Luteinizing hormone deficiency is a form of secondary hypogonadism and requires differentiation from gonadal disorders that cause primary hypogonadism and other hormonal disorders that affect the pituitary gland and hypothalamus. Following the diagnosis of secondary hypogonadotropic hypogonadism, the clinician must determine the causative disorder.
- Primary hypogonadism
- Primary amenorrhea
- Hypogonadism due to thyroid dysfunction
- Luteal phase dysfunction
- Ovarian insufficiency
- Decreased sperm production
- Polycystic ovarian syndrome
Kallmann syndrome and genetic idiopathic hypogonadotropic hypogonadism patients require life long hormone replacement therapy for normal sexual function and fertility. Fertility may not be restored in some cases because the response to hormonal therapy varies from person to person.
Pituitary adenomas may resolve spontaneously if small in size (microadenomas). Microadenomas should have periodic monitoring. Macroadenomas require imaging at least annually to monitor enlargement and may require surgical removal.
Stress-related hypogonadotropic hypogonadism usually resolves after the alleviation of stress and has a good prognosis. Weight-loss related hypogonadotropic hypogonadism, like anorexia nervosa, usually resolves after weight gain.
Untreated LH deficiency will result in infertility, and if it occurs before puberty, the patient will fail to develop puberty and secondary sexual characteristics. The lack of testosterone will lead to loss of muscle mass, bone density loss, and loss of sex drive in men.
Deterrence and Patient Education
LH deficiency results in infertility and absence of puberty. The patient must receive education about the underlying mechanism of the process. The patients and their families must understand that hormone replacement can help achieve puberty. For this purpose, hormone replacement must start as soon as the diagnosis of delayed puberty and the underlying cause is determined. Older men must be counseled for gonadotropin therapy for fertility and should also realize that response to therapy is varied. Fertility may or may not be achieved depending on their response and adherence to treatment.
Women with LH deficiency should receive estrogen replacement therapy. If they desire fertility, they should receive a referral to reproductive endocrinology.
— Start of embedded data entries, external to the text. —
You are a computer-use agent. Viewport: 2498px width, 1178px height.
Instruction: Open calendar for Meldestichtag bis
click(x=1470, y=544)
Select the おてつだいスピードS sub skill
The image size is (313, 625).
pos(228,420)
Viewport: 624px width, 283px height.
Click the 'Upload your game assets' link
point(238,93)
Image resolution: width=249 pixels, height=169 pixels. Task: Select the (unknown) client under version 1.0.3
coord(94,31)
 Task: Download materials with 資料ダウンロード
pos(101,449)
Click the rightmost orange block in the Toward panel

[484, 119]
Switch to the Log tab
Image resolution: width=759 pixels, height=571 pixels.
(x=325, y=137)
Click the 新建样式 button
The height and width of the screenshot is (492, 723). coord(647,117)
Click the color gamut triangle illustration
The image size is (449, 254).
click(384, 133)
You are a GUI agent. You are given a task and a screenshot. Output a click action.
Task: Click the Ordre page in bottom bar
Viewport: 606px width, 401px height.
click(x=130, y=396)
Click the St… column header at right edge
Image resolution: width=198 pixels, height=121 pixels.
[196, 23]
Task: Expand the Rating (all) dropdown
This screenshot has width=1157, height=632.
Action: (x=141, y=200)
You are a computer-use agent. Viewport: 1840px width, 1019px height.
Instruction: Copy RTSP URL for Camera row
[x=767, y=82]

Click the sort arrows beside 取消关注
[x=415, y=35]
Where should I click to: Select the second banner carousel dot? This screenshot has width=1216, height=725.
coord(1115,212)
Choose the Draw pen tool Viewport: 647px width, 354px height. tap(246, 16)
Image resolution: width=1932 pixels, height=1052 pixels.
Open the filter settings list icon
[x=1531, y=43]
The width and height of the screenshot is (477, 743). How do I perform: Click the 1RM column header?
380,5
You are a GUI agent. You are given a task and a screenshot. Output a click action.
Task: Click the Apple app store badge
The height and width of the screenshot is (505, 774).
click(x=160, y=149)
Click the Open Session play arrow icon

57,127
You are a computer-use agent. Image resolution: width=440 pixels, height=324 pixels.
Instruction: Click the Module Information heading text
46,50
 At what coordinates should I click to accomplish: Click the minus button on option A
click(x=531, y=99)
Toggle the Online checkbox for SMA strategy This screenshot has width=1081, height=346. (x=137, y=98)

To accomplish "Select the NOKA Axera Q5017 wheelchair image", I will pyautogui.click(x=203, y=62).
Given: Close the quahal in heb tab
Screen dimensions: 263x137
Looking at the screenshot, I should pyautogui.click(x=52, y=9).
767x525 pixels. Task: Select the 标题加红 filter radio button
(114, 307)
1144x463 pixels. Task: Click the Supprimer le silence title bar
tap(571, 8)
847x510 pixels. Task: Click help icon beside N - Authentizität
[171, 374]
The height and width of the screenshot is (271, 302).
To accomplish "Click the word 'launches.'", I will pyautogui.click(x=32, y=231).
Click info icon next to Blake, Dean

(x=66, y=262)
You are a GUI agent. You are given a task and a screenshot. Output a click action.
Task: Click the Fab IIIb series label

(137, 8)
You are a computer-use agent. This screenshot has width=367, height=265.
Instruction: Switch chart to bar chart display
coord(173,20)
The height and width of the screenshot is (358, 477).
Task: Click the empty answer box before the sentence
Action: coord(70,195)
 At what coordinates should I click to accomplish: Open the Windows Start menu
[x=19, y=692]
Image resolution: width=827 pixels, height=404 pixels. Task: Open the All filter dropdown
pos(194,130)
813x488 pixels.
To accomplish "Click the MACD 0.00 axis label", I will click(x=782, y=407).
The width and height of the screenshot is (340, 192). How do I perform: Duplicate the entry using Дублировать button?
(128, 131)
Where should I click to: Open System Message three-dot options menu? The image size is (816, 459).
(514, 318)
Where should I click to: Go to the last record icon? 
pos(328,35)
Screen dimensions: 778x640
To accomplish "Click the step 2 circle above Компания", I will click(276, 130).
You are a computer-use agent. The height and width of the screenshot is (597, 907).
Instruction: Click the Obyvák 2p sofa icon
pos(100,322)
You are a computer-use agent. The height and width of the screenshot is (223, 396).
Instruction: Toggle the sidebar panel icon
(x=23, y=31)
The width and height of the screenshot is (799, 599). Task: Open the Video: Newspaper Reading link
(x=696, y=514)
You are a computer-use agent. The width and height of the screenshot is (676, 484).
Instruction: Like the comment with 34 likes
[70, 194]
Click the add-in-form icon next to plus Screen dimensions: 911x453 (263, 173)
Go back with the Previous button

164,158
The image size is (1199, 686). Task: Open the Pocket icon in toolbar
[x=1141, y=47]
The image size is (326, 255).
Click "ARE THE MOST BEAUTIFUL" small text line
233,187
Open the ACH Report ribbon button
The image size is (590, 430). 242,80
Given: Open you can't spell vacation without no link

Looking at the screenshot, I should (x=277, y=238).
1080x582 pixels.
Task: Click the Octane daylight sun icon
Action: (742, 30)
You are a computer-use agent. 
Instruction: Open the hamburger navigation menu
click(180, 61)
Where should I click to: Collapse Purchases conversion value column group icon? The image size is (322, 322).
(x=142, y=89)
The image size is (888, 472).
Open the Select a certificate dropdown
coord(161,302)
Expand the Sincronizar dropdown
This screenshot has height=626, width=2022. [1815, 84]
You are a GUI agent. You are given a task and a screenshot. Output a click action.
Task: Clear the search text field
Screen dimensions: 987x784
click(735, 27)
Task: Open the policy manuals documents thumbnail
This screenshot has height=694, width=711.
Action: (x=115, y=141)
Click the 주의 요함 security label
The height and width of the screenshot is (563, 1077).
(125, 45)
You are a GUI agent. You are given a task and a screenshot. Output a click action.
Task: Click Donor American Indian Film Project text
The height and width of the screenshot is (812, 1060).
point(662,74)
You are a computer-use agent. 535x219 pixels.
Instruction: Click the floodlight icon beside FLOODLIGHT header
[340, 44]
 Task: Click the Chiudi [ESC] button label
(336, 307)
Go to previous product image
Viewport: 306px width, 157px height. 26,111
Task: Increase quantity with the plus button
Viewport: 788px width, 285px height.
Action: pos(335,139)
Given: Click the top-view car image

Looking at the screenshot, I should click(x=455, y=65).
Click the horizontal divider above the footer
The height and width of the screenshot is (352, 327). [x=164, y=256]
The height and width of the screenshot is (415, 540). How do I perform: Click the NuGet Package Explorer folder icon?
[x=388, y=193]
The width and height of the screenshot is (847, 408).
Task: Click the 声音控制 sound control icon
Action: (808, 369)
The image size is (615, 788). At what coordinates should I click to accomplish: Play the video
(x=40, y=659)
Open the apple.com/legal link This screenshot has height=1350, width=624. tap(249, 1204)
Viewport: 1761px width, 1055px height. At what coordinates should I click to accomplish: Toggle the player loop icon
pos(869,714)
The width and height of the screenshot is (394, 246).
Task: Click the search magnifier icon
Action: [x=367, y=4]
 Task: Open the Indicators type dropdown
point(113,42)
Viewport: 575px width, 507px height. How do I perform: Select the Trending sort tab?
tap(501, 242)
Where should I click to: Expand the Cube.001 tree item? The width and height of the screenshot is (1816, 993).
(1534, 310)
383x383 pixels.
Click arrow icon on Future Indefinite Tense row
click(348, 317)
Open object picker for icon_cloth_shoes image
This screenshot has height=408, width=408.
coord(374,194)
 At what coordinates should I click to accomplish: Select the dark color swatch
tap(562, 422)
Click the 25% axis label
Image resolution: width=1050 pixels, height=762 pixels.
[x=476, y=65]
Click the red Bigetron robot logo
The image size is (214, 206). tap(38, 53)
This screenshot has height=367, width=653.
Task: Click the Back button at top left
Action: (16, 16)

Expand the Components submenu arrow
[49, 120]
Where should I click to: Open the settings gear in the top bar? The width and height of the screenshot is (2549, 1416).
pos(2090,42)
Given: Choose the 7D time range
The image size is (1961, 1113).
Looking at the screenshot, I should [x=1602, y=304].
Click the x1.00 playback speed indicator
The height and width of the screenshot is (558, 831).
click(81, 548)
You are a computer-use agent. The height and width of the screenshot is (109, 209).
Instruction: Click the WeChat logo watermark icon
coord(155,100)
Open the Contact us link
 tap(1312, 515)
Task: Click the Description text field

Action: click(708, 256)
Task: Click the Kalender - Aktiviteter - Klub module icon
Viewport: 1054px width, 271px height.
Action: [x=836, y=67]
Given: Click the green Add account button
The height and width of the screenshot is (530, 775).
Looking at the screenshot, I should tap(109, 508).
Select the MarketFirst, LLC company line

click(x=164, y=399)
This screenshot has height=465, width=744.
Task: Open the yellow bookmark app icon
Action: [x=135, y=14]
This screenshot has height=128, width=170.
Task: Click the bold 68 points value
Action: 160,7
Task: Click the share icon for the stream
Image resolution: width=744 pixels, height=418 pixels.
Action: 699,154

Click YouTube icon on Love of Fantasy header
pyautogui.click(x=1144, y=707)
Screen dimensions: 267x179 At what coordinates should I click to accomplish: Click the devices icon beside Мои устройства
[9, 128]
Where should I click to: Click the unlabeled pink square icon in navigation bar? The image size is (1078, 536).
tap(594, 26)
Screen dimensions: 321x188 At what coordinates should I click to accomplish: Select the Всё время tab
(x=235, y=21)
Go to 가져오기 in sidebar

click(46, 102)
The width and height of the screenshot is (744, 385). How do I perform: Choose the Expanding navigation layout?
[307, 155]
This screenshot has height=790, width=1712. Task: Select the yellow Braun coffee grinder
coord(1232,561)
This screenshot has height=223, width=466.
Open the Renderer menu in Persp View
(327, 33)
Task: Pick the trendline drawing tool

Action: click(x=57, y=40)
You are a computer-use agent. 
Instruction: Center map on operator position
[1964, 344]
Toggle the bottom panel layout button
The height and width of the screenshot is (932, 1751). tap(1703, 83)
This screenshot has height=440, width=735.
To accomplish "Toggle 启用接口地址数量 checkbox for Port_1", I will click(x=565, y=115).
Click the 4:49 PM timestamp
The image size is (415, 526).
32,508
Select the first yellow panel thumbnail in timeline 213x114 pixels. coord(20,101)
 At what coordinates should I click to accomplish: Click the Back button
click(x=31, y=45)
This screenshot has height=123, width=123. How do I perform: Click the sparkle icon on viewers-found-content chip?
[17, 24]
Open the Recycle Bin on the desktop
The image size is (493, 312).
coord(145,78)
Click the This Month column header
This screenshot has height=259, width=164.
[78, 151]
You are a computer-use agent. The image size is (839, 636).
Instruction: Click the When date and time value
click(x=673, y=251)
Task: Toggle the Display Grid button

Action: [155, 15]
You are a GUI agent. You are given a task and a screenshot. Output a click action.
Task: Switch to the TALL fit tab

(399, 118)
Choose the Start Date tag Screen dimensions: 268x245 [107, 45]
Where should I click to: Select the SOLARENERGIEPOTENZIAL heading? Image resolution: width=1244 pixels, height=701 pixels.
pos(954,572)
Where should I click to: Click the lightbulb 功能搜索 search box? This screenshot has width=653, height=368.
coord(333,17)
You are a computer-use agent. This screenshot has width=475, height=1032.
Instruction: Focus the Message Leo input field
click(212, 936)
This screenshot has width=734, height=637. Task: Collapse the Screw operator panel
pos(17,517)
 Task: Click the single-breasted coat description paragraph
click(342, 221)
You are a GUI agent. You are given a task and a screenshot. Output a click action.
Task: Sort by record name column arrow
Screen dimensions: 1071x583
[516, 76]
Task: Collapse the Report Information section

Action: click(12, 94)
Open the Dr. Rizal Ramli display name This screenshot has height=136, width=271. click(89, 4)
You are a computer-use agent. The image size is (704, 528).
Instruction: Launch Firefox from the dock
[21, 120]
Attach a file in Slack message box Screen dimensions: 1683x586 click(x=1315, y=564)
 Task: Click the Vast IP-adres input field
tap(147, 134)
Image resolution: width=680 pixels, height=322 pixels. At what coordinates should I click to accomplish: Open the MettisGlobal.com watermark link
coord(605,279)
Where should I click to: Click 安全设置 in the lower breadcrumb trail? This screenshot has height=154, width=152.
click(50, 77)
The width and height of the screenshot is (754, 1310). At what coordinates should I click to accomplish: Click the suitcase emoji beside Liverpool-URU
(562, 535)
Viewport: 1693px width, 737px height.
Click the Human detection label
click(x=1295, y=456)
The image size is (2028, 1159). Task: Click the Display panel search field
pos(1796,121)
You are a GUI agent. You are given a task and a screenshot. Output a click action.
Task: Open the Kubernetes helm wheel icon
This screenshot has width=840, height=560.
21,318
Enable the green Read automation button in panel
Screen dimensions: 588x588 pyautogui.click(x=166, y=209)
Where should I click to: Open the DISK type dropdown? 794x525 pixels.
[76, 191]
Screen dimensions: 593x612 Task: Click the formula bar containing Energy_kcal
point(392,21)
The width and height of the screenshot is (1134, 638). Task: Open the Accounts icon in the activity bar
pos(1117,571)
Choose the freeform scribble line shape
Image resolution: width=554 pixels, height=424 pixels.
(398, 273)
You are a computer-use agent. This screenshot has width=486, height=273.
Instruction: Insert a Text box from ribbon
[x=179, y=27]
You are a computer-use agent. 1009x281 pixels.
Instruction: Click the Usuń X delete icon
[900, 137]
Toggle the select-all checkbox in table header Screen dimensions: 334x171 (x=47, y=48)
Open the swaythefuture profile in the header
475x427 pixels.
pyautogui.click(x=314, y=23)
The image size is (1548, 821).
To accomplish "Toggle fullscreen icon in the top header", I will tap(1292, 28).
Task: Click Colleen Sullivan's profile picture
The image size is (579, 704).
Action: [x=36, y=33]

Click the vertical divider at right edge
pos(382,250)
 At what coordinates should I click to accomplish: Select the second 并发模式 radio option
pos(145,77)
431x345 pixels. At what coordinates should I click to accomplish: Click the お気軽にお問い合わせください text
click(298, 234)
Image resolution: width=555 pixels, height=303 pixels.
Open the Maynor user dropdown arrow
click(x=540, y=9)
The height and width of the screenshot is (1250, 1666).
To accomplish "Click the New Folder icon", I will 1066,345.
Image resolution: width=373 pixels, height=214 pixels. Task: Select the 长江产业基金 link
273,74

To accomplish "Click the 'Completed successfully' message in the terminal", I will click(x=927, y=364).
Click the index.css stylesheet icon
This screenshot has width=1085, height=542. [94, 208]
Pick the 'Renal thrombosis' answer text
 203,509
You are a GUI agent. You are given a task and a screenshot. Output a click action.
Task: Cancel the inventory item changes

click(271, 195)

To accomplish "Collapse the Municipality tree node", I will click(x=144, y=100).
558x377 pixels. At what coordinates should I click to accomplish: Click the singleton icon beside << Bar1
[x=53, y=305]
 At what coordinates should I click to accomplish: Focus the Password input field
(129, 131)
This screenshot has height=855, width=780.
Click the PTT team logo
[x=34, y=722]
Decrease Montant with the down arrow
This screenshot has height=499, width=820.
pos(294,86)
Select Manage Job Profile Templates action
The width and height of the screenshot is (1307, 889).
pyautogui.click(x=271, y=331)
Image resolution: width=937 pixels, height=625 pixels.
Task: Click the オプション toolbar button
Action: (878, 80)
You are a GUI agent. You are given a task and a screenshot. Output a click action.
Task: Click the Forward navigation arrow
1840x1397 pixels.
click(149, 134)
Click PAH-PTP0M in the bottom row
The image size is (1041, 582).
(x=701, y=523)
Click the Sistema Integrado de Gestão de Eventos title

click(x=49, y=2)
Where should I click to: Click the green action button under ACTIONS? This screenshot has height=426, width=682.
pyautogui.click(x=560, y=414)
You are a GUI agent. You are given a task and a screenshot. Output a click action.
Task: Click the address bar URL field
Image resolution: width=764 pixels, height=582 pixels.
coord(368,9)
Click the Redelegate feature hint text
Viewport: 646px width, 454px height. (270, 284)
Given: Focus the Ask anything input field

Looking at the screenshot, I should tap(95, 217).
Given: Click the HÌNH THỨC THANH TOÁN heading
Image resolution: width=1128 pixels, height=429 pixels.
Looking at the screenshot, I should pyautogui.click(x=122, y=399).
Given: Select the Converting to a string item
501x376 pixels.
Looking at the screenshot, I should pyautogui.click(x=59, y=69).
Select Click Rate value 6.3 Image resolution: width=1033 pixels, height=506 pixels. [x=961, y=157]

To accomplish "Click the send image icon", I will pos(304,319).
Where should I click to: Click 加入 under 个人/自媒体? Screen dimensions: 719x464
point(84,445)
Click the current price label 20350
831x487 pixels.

Patients must be knowledgable about the side effects of hormone therapy.
Enhancing Healthcare Team Outcomes
LH is one of the two regulating hormones of the HPG axis, and its deficiency will result in its dysregulation. Thus its timely diagnosis and management are essential for proper reproductive health and preventing mental health issues related to these conditions. This condition requires management by an interprofessional team that includes an endocrinologist, gynecologist, nurse, mental health counselor, geneticist, and a reproductive endocrinologist if the patient is desirous of fertility.
Any hormone therapy initiated by the endocrinologist must outweigh the risks, for example, the risk of cardiovascular events, prostate cancer, and polycythemia in men with testosterone therapy, breast cancer, thromboembolic events, hypertension, and weight gain in women with hormone replacement therapy. Infertility has serious mental health effects and requires counseling with a mental health counselor. The adherence to drug therapy is achievable with the help of a nurse and pharmacist. A close follow-up is necessary because the result of hormone therapy is not immediate. Through the coordination of a healthcare team and education of the patient and their family, the reproductive and mental health of these patients can improve.